_PASSAGE FOURNI_.
= = = = = = =
Quel est l’enseignement que Jésus donne avec autorité ?
Jésus, accompagné de ses disciples, arrive à Capharnaüm. Aussitôt, le jour du sabbat, il se rendit à la synagogue, et là, il enseignait.
On était frappé par son enseignement, car il enseignait en homme qui a autorité, et non pas comme les scribes.
Or, il y avait dans leur synagogue un homme tourmenté par un esprit mauvais, qui se mit à crier :
« Que nous veux-tu, Jésus de Nazareth ? Es-tu venu pour nous perdre ? Je sais fort bien qui tu es : le Saint, le Saint de Dieu. »
Jésus l’interpella vivement : « Silence ! Sors de cet homme. »
L’esprit mauvais le secoua avec violence et sortit de lui en poussant un grand cri.
Saisis de frayeur, tous s’interrogeaient : « Qu’est-ce que cela veut dire ? Voilà un enseignement nouveau, proclamé avec autorité ! Il commande même aux esprits mauvais, et ils lui obéissent. »
Dès lors, sa renommée se répandit dans toute la région de la Galilée.
Commentaire
Jésus venait de Nazareth. Il est passé le long de la mer de Galilée où il a appelé des pécheurs qui lançaient leurs filets. Laissant tout, ils l’ont suivi. C’est avec eux qu’il entre aujourd’hui à Capharnaüm. Marc nous présente Jésus comme un homme qui ne cesse de se déplacer, entraînant dans sa marche tous ceux qu’il a appelés sur sa route et qui se sont mis à le suivre dans sa marche. Voici qu’il entre dans la synagogue. Les quatre pécheurs du lac sont là, silencieux : ils sont frappés par la nouveauté de l’enseignement de Jésus.
Quel était donc cet enseignement ? Aucun discours de Jésus n’est rapporté ici par saint Marc. Les pécheurs constatent simplement que Jésus enseigne avec autorité. Marc ne nous rapporte rien du contenu de ce que Jésus enseigne. Il ne veut pas que nous nous trompions d’intérêt. L’important n’est donc pas à chercher d’abord dans le contenu des paroles de Jésus, dans ses mots, dans ses conseils, dans ses commentaires de la Loi de Moïse et des prophètes ou dans sa sagesse. La nouveauté à saisir se situe dans l’autorité de sa parole. C’est de cette nouveauté là dont Marc veut nous faire les témoins, de la nouveauté d’une parole qui agit et guérit.
= = = = = = =
_DONNÉES RECUEILLIES_.
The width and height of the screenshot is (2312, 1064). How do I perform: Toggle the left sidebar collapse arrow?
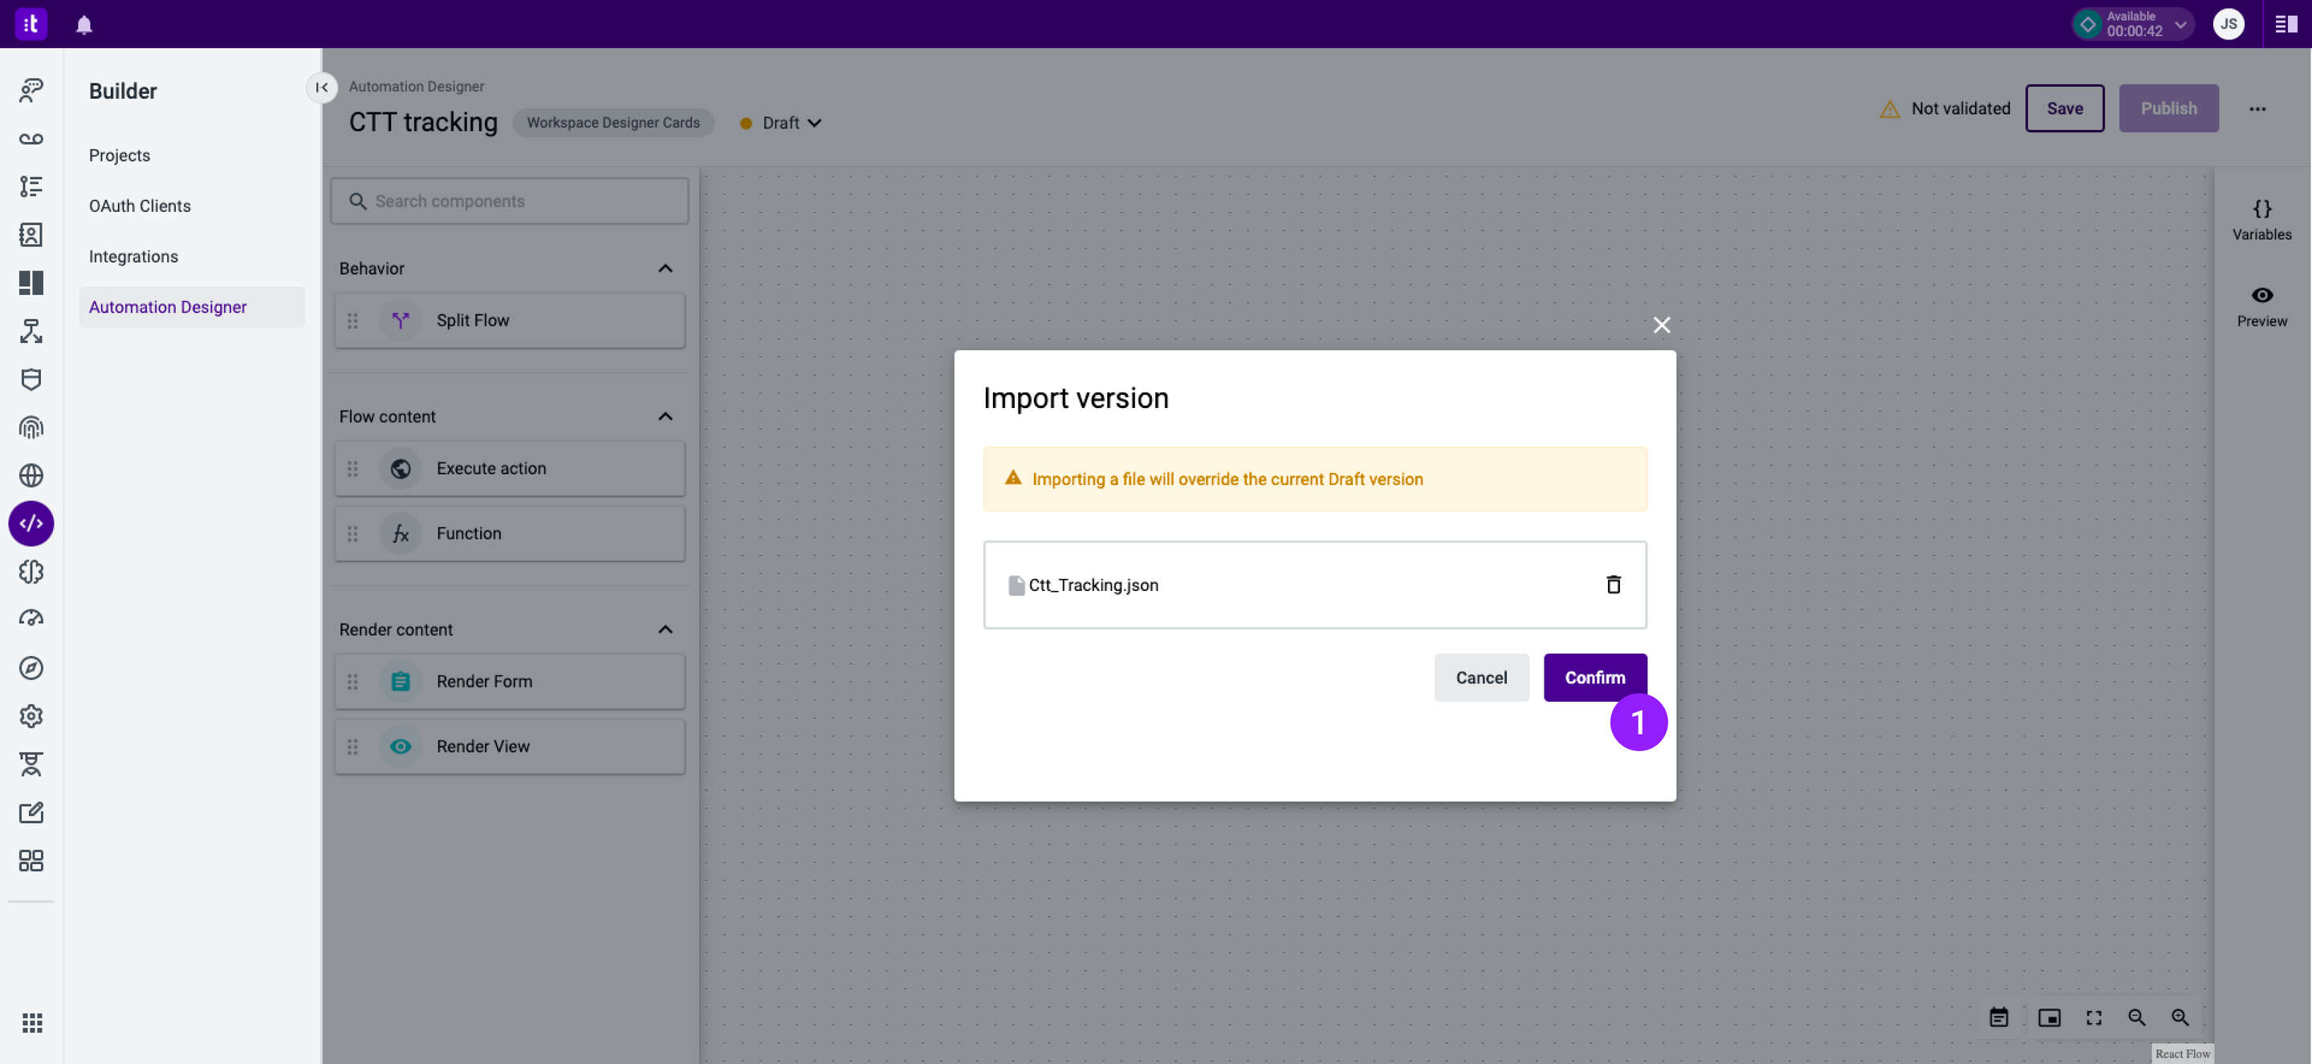coord(321,87)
= = = = = = =
_CONSIGNES DE TRAVAIL_.
(a) Énumérez tout ce dans quoi, d'après le commentaire du passage sur Jésus à Capharnaüm, l'important n'est pas à chercher d'abord.
(b) Écrivez la suite du passage sur Jésus à Capharnaüm, en reprenant juste après sa dernière phrase.

_RÉPONSES PAR CONSIGNE_.
(a)
- le contenu des paroles de Jésus
- ses mots
- ses conseils
- ses commentaires de la Loi de Moïse et des prophètes
- sa sagesse

(b)
Il nous provoque à découvrir avec foi l’extraordinaire puissance de salut qui réside dans cet homme de Nazareth qui se révèle capable de libérer les hommes des puissances obscures du mal. Pour saint Marc, ce qui est vraiment le plus important, c’est de découvrir que la seule présence de Jésus renverse et expulse toutes ces forces du mal qui emprisonnent, rendent malade, tuent, déshumanisent, anéantissent, avilissent les hommes. Jésus est, comme le dit fort justement l’esprit mauvais, « le Saint de Dieu » et il est venu pour menacer et expulser les puissances du mal afin de libérer les pécheurs qui ressemblent tellement à cet homme, manipulé par une puissance intérieure dont il est devenu esclave et qui le secoue avec violence.
Nous reconnaissons-nous dans les disciples silencieux, dont Marc ne va cesser de souligner leurs hésitations à croire et leurs résistances à comprendre, mais que Jésus va conduire progressivement jusqu’à la découverte que son enseignement par excellence est donné avec autorité dans le silence du Golgotha. Au matin de Pâque, leur étonnement sera immense, comprenant alors qu’en Jésus ressuscité, le Saint a vaincu définitivement les puissances de mort.
Paul cite très rarement dans ses lettres des paroles prononcées par Jésus. Pour lui, plus que de scruter les enseignements de Jésus, il s’agit de vivre du mystère même du Christ. La foi de tout croyant repose sur la découverte de cette extraordinaire puissance de salut qui vient du Christ qui est à l’œuvre dans sa vie. C’est cela seulement qui peut le conduire à demeurer « attaché au Seigneur sans partage » (2e lecture). « Ma vie, c’est le Christ » écrit Paul (Ph 1,21), et il précise plus loin (Ph 3,10) que son seul but est de « connaître le Christ et la puissance de sa résurrection ». Aux Galates, il écrit : « Ce n’est plus moi qui vis, c’est le Christ qui vit en moi. Ma vie présente, je la vis dans la foi au Fils de Dieu qui m’a aimé et s’est livré pour moi. » (Ga 2,20). Plus que ses enseignements, Paul a décidé surtout de suivre ce Christ mort et ressuscité qu’il a rencontré un jour sur la route de Damas.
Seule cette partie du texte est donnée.